Ante la presencia de Dalma, Gianina, Jana y Verónica Ojeda, el letrado consignó que fue el "mejor amigo" del ídolo popular, a quien le "administró los negocios" entre junio de 2014 y el 25 de noviembre de 2020, día de su muerte.
Ante una de las primeras preguntas del fiscal Patricio Ferrari, Morla admitió que "tuvo más afinidad" con el psicólogo Carlos Díaz que elex médico de cabecera, Leopoldo Luque. Según el abogado, el especialista en adicciones era un "fenómeno" y realizó un "trabajo excelente" cuando abordó la problemática del exjugador, al tiempo que reconoció que los estudios toxicológicos no detectaron la presencia de alcohol ni drogas, cuando le respondió a Diego Olmedo, defensor de Díaz.
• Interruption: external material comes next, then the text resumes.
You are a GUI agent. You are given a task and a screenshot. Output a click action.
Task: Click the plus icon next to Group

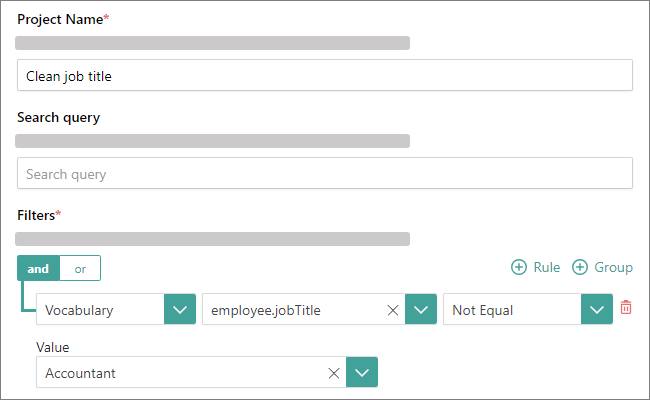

El testigo afirmó que Luque y la psiquiatra Agustina Cosachov eran los "médicos tratantes" del paciente durante el año de la pandemia por el coronavirus y describió que Diego sufría "mucha depresión" porque "siempre caía y salía de la bebida", principalmente por conflictos con su exnovia Rocío Oliva: "Cuando se peleaba con ella volvía al alcohol".
"A Luque lo conocí en marzo de 2020, ya estaba anteriormente en la vida de Diego. Maradona lo amaba, tenían una tremenda confianza", consignó el letrado y ratificó que era el "médico de confianza".
En este sentido, recalcó que el neurocirujano conocía al astro argentino "desde hace cinco años", indicó que no lo operó por el hematoma subdural en la Clínica Olivos y sostuvo que fue quien "trajo" a Cosachov.
Morla aprovechó su testimonio para despotricar contra la vivienda del country San Andrés, ubicada en Benavídez, partido bonaerense de Tigre. Según su visión, la casa era un "desastre", una "ridiculez" y una "vergüenza", mientras que la habitación le pareció "extremadamente precaria" y negó la existencia de "aparatología médica" en ese lugar.
"No estaba de acuerdo con que vaya a Tigre", sentenció, y manifestó que Maximiliano Pomargo, cuñado suyo y asistente personal de Maradona; su hermana Vanesa; y la contadora Andrea Trimarchi se encargaron de analizar distintas opciones para la internación domiciliaria posterior a la cirugía en el sanatorio de Vicente López.
Con respecto a la contadora, remarcó que ella se ocupó de pagar los sueldos a Jonathan Espósito, Pomargo, la cocinera "Monona" Rodríguez y el personal de seguridad mediante "transferencias bancarias". "Yo pagaba todo porque era el apoderado. Diego nos pidió que contratemos a Jonathan", añadió el abogado, que se encuentra enemistado con las hijas por el juicio de los derechos de imagen del ex campeón del Mundo en México 1986.
Fernando Burlando recurrió a su habitual estrategia de exhibir audios. En esta ocasión, solicitó reproducir mensajes de voz enviados entre Luque y Morla, en los cuales se escucharon feroces insultos hacia las descendientes del oriundo de Villa Fiorito.